Torsion in free products of groups
While reading a paper about the modular group $\Gamma = PSL_{2}(\mathbb{Z})$, I read that $PSL_{2}(\mathbb{Z}) \cong C_{2} * C_{3}$ and consequently, all the torsion elements in $\Gamma$ are of order 2 or 3. While I understand the isomorphism, I don't know how to prove the second statement.
More in general, is it true that if $G \cong C_{n_{1}} * \ldots * C_{n_{k}}$, then all torsion elements in $G$ have order $n_{1}, \ldots, n_{k}$ ?
Solution 1:
More generally, if $A$ and $B$ are groups, then the only torsion elements of $A*B$ are conjugates of elements of $A$ and elements of $B$; this was proven by Schreier. In particular, the order of any element of finite order must be the order of an element of $A$ or of an element of $B$.
Added. Schreier proved it as part of his construction of free products and free products with one amalgamated subgroup. The result can also be obtained as a consequence of the much stronger theorem of Kurosh; this is done, for example, in Rotman's Introduction to the Theory of Groups, Chapter 11.
Theorem. (Kurosh, 1934). If $H$ is a subgroup of a free product $\mathop{*}\limits_{i\in I} A_i$, then $H = F*\left(\mathop{*}\limits_{\lambda\in\Lambda}H_{\lambda}\right)$, for some possibly empty index set $\Lambda$, where $F$ is a free group and each $H_{\lambda}$ is a conjugate of a subgroup of some $A_i$.
As a corollary, you get
Corollary.

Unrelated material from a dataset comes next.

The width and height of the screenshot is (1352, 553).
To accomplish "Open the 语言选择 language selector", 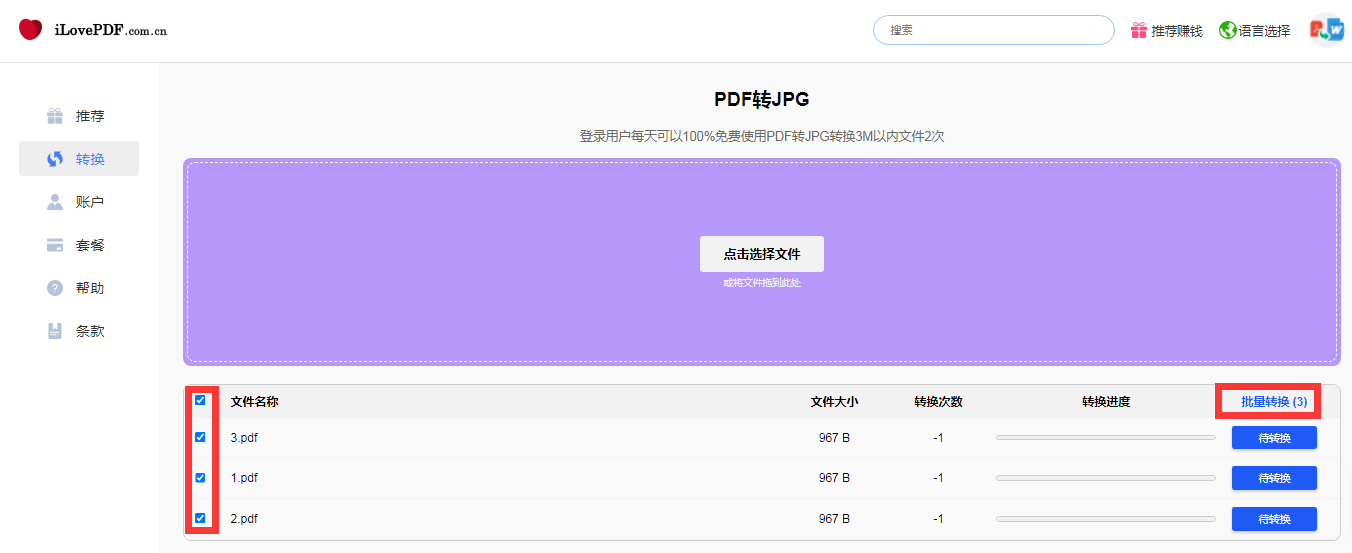I will click(x=1263, y=31).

If $G = \mathop{*}\limits_{i\in I}A_i$, then every finite subgroup of $G$ is conjugate to a subgroup of some $A_i$. In particular, every element of finite order in $G$ is conjugate to an element of finite order in some $A_i$.
Solution 2:
Indeed, any torsion element of $G=C_{n_1}*\dots C_{n_k}$ is actually conjugate to an element of one of those $C_{n_i}$. To see it, take a reduced word $a_1*\dots *a_m\in G$ (each $a_j$ is in one of $C_{n_i}$) and suppose moreover that if $m>1$ then $a_1$ and $a_{m}$ are from different $C_{n_i}$'s. Any element of $G$ has a conjugate of this form. Clearly if $m>1$ then such a word is not torsion.